**CONSIGNE 1**
Répondez à ces questions sur l'extrait sur Heidegger :
(a) Dans quel ouvrage Heidegger s'interroge-t-il sur « l'ontologie » ?
(b) À quelle page de cet ouvrage renvoie la citation ?
(c) D'après le texte, dans quelle ville et en quelle année la philosophie a-t-elle été « en un sens victorieuse » ?
**CONSIGNE 2**
Reprenez mot pour mot un passage de l'extrait sur Heidegger : partez des mots « Pour ma part » et arrêtez-vous après « esclavagiste que tueur. ».

**EXTRAIT CITÉ**
Il est à observer que Heidegger, dans les Beiträge, s’interroge en fait sur « l’ontologie ». « Dans la région de l’autre commencement, il n’y a ni « ontologie », ni, à plus forte raison, « métaphysique ». (Ouvrage cité, page 81).

Pour ma part il m’est devenu quasiment impossible d’accorder un grand sérieux à la « philosophie » de Heidegger. Ce dernier a banni au reste la philosophie – en un sens victorieuse à Nuremberg en 1945 – comme si, pour lui, ce qui fait sens est inséparable d’un Etat capable de supporter la « vérité de l’Etre ». C’est-à-dire un état autant esclavagiste que tueur.

Mon hypothèse serait que Heidegger laisserait ainsi transparaître l’immense « difficulté » que représente le fait de guider la pensée et les penseurs sur le chemin qui les conduits à se constituer comme les « intellectuels organiques » d’un état criminel et génocidaire.

**JEU DE DONNÉES**
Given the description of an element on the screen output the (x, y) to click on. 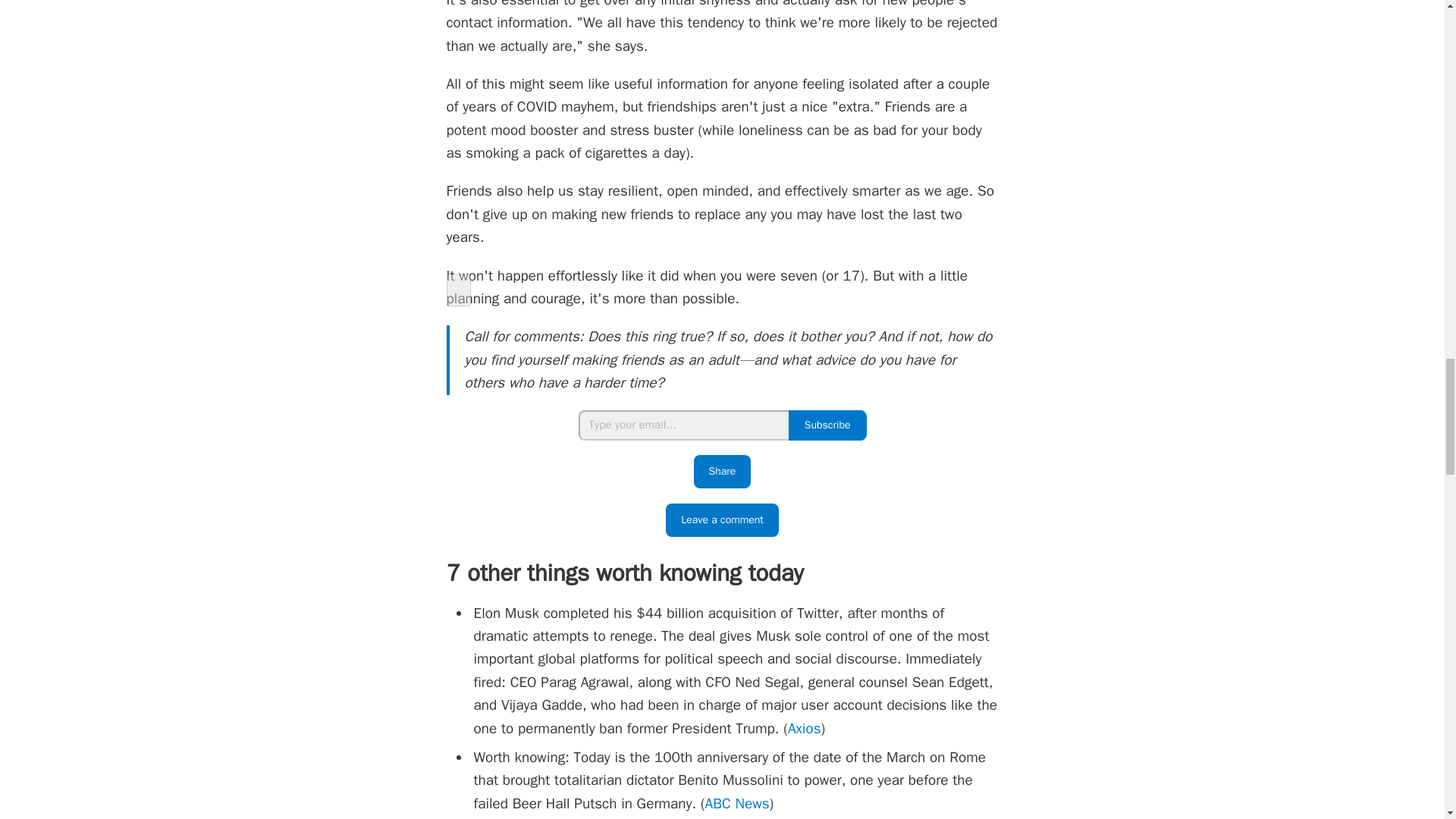
ABC News (737, 803)
Leave a comment (721, 520)
Axios (804, 728)
Share (722, 471)
Subscribe (827, 425)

**RÉPONSE ATTENDUE 1**
(a) Dans les Beiträge.
(b) À la page 81.
(c) À Nuremberg, en 1945.

**RÉPONSE ATTENDUE 2**
Pour ma part il m’est devenu quasiment impossible d’accorder un grand sérieux à la « philosophie » de Heidegger. Ce dernier a banni au reste la philosophie – en un sens victorieuse à Nuremberg en 1945 – comme si, pour lui, ce qui fait sens est inséparable d’un Etat capable de supporter la « vérité de l’Etre ». C’est-à-dire un état autant esclavagiste que tueur.